Task prompt
Starting with the line that contains "Cookies Settings (81, 2518)" and ending with the final line of the data below, print those lines exactly and nothing else.

(Items from a data source)
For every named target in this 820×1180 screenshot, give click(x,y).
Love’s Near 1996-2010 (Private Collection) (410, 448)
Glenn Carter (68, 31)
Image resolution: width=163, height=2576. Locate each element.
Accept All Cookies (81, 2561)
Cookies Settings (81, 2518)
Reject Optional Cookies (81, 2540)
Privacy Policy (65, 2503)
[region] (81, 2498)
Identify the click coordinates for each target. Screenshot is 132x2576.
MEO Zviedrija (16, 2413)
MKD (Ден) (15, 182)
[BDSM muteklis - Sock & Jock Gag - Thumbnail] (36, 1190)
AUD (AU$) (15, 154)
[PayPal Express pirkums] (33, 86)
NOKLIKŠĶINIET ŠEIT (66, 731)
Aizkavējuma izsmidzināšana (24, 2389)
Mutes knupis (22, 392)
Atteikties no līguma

Reply to the task
Cookies Settings (81, 2518)
Reject Optional Cookies (81, 2540)
Privacy Policy (65, 2503)
[region] (81, 2498)
Identify the click coordinates for each target. Screenshot is 132x2576.
MEO Zviedrija (16, 2413)
MKD (Ден) (15, 182)
[BDSM muteklis - Sock & Jock Gag - Thumbnail] (36, 1190)
AUD (AU$) (15, 154)
[PayPal Express pirkums] (33, 86)
NOKLIKŠĶINIET ŠEIT (66, 731)
Aizkavējuma izsmidzināšana (24, 2389)
Mutes knupis (22, 392)
Atteikties no līguma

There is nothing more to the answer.